● REQUIREMENT:
Excluding images, repeat the data exactly as given.

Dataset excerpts
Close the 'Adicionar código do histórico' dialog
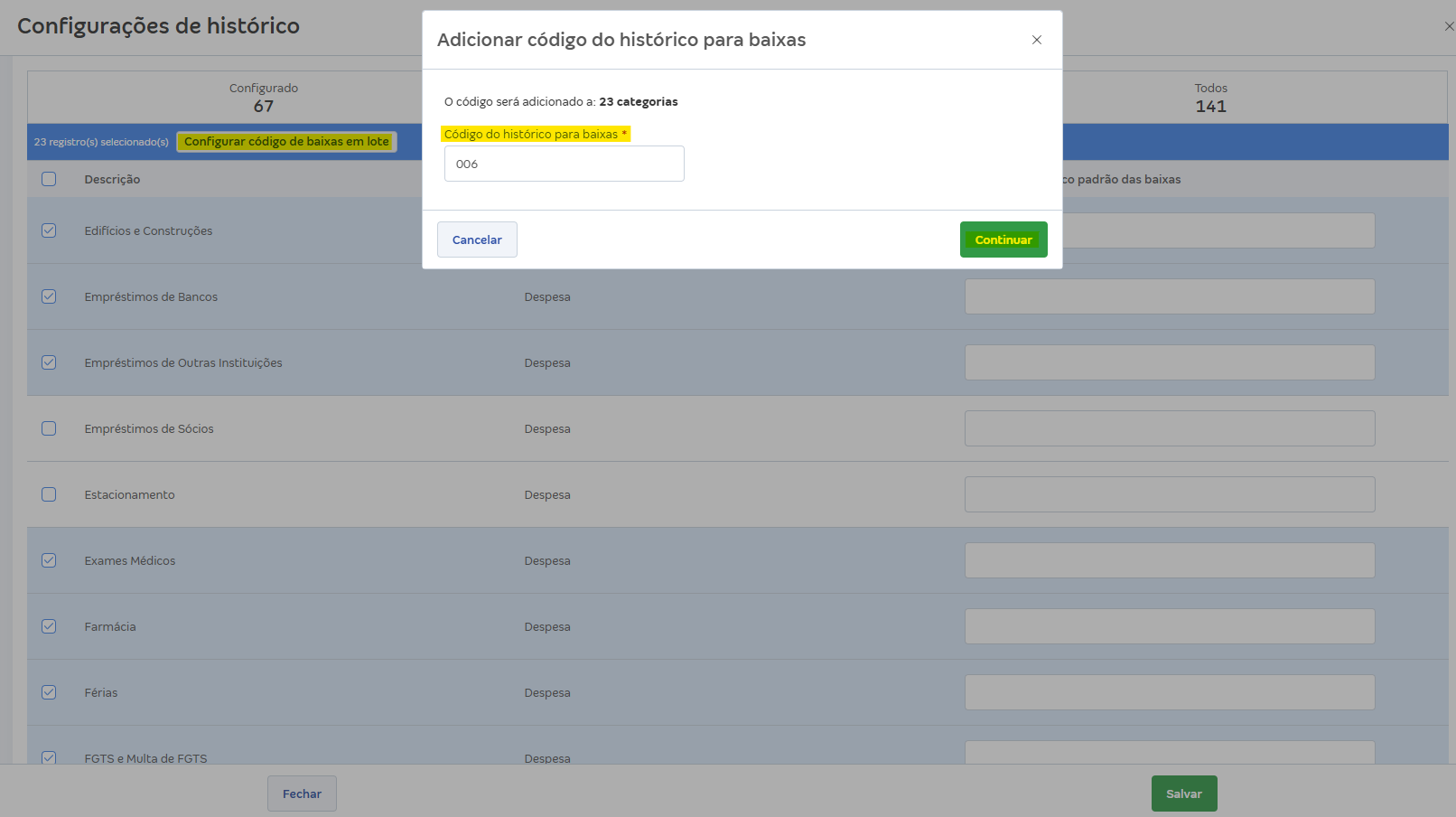 pos(1036,40)
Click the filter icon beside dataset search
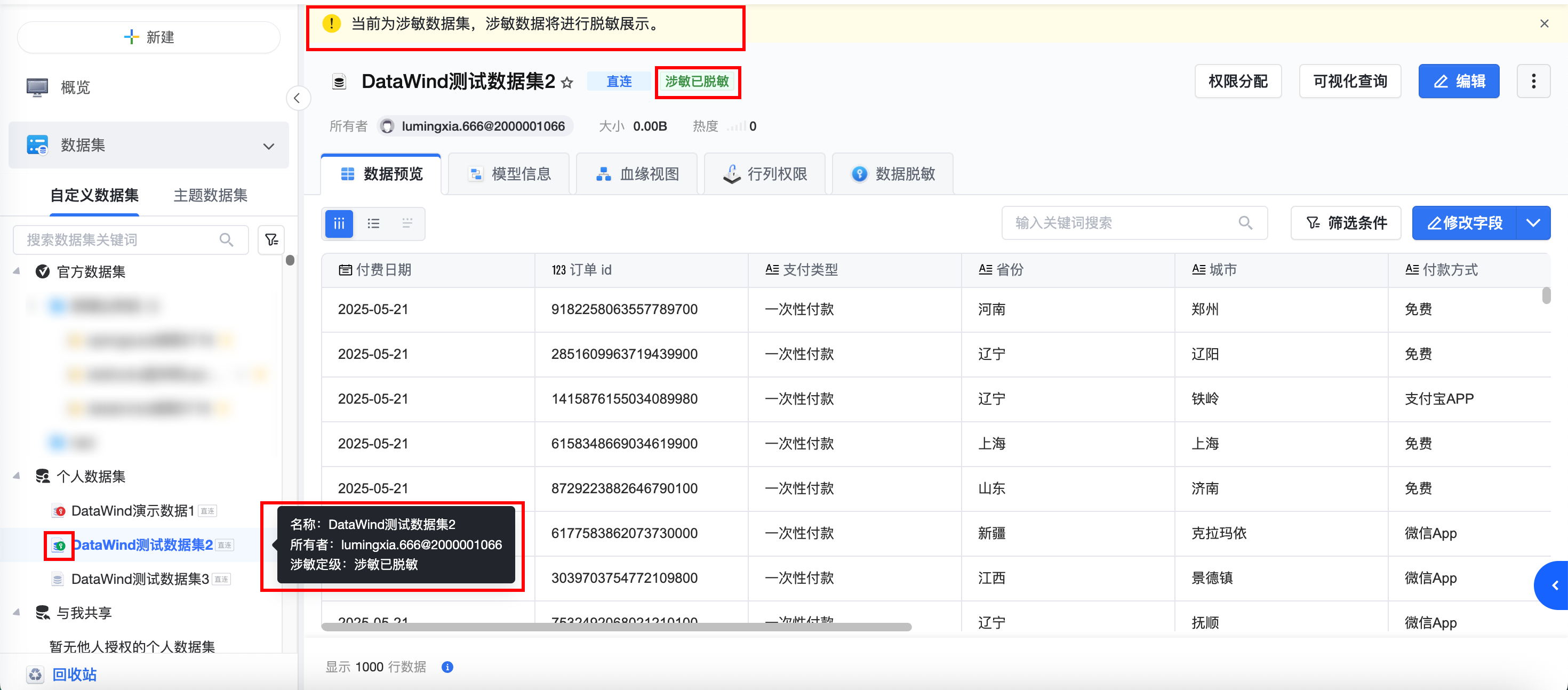The height and width of the screenshot is (690, 1568). click(271, 240)
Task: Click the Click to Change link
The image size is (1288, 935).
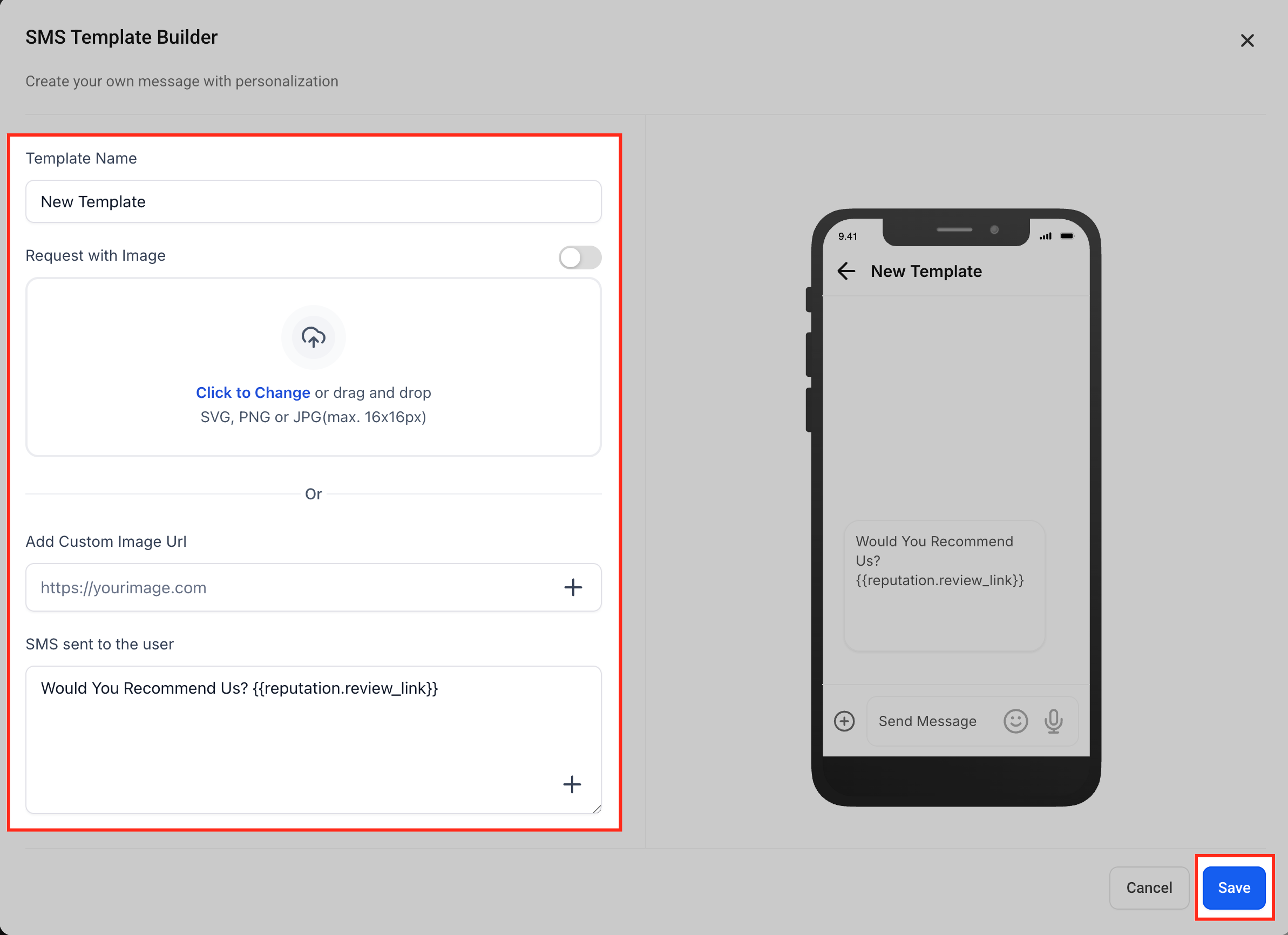Action: pyautogui.click(x=253, y=392)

● REPLY:
Close the 'Adicionar código do histórico' dialog
 pos(1036,40)
Click the filter icon beside dataset search
The height and width of the screenshot is (690, 1568). click(271, 240)
Task: Click the Click to Change link
The image size is (1288, 935).
Action: pyautogui.click(x=253, y=392)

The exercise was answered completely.